L’ambassadeur de la Rasd à Alger a, par ailleurs, valorisé le rôle que joue l’UA, et lui demande d’imposer au Maroc le respect de l’Acte constitutif de l’UA et les frontières héritées au lendemain de l’accès à l’indépendance. Sur un autre volet, et après une visite de trois jours dans les camps de réfugiés à Tindouf, Zwelivelile Mandela a marqué la conférence internationale d’Alger par sa participation. Le petit-fils de Nelson Mandela, membre du parlement panafricain, et le président de la République sahraouie Brahim Ghali se sont donnés l’accolade sous les applaudissements de centaines de participants.

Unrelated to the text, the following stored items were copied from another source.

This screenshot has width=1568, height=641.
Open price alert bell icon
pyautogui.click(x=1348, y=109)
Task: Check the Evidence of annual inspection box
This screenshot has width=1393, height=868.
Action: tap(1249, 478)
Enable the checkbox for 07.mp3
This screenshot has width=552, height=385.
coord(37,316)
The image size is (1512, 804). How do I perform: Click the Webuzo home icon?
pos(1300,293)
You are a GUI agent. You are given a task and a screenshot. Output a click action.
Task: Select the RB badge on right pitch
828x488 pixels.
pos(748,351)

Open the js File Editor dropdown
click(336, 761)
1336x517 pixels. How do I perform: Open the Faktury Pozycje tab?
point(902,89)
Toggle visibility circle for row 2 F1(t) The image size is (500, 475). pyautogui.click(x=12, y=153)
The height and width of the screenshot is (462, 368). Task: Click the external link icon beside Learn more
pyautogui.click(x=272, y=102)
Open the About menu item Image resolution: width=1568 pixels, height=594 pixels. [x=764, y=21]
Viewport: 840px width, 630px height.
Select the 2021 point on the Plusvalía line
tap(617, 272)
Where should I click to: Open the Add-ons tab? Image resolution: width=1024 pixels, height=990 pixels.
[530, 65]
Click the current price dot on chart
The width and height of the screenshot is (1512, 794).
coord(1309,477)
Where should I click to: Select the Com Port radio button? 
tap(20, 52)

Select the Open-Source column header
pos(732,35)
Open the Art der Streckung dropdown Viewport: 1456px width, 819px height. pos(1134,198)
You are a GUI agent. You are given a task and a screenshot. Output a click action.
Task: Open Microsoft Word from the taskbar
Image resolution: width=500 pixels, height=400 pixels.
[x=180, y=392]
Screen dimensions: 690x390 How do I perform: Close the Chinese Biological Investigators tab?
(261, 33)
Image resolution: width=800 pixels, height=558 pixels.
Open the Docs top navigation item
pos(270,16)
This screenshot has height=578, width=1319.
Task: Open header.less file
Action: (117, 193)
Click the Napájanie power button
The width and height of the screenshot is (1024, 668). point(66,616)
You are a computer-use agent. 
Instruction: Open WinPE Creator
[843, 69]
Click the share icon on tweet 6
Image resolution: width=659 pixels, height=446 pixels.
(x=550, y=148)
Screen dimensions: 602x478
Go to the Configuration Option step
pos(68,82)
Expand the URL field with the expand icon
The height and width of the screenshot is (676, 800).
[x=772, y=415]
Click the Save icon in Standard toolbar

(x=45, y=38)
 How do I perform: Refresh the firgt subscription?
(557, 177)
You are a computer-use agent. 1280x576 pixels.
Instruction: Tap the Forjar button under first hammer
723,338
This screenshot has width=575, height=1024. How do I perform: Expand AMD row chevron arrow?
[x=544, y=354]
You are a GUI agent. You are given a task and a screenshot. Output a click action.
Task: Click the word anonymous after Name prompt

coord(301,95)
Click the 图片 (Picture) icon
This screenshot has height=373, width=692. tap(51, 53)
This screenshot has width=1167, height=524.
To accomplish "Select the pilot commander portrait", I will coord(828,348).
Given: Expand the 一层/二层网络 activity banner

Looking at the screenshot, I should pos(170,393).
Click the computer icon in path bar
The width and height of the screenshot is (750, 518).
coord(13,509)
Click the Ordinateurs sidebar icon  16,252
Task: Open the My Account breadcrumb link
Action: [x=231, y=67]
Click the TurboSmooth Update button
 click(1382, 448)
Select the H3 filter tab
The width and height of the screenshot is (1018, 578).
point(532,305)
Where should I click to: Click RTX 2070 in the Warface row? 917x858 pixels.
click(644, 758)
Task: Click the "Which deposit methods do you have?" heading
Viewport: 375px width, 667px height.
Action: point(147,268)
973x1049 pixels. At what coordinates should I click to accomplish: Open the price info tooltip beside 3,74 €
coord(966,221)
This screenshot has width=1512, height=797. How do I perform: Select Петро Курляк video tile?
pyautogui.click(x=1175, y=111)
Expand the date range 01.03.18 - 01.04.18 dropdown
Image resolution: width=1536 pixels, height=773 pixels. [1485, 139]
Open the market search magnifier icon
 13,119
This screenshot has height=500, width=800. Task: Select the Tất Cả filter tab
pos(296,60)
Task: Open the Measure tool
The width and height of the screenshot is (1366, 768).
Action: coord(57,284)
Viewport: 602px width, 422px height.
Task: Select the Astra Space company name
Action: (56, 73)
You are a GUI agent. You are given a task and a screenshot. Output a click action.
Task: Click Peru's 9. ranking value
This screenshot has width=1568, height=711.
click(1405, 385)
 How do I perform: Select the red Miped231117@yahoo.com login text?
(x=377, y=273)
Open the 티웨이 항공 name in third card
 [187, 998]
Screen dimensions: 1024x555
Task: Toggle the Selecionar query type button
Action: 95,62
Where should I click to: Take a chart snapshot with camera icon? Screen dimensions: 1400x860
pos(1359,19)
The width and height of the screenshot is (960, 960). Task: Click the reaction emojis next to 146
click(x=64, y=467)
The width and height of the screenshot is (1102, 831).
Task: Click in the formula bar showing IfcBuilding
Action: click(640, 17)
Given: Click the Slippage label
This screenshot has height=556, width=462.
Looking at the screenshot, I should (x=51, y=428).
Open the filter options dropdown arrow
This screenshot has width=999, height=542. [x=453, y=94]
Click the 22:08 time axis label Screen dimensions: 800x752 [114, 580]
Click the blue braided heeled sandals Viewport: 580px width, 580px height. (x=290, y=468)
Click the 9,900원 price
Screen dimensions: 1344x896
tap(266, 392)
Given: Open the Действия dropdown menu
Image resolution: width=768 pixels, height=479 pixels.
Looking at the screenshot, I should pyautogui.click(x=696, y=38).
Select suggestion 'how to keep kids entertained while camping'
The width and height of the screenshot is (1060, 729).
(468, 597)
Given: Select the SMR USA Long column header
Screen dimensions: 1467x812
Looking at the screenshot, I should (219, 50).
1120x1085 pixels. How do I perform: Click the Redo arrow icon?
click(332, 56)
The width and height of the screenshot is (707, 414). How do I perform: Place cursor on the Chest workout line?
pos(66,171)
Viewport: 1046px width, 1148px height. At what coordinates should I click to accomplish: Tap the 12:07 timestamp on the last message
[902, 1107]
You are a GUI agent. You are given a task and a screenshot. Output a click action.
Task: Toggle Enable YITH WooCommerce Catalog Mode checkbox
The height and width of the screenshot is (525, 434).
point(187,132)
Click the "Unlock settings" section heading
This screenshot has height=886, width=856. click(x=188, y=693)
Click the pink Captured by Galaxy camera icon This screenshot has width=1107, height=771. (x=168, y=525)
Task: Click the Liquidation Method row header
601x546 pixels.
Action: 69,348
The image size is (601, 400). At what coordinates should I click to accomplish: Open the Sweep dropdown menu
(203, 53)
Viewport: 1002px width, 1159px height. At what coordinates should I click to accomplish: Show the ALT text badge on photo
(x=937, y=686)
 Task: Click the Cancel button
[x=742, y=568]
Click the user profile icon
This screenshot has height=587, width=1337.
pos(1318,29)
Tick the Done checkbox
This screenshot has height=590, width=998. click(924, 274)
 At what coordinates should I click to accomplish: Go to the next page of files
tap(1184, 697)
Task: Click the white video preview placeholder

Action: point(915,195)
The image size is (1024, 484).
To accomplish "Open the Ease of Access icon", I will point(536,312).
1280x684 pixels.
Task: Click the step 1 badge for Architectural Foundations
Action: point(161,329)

Pour sa part, la présidente du Conseil national des droits de l’homme (CNDH), Benzerrouki Fafa Sid Lakhdar, a demandé que la déclaration universelle des droits de l’homme soit respectée et que le «colonialisme », l’une des pires atteintes aux droits de l’homme, a-t-elle déclaré, soit condamné. Co-organisée par le Comité national algérien de solidarité avec le peuple sahraoui (CNASPS) et l’ambassade de la République arabe sahraouie démocratique (RASD) à Alger, la Conférence d’Alger se veut une occasion pour exiger l’application rapide de la résolution 1514 de l’ONU relative au droit des peuples à l’autodétermination ainsi que pour briser l’embargo médiatique imposé par l’occupation marocaine aux populations sahraouies dans les territoires occupés et encourager, par là même, les médias à se rendre dans les territoires occupés. Elle a permis, en outre, l’échange entre les personnalités pour « réaffirmer le droit du peuple sahraoui à disposer de lui-même, affirmer et proclamer le droit du peuple sahraoui à résister à l’occupation marocaine». L’objectif étant aussi d’«assurer plus de visibilité politique » et de «résonance médiatique» à la cause sahraouie, auprès des médias occidentaux notamment.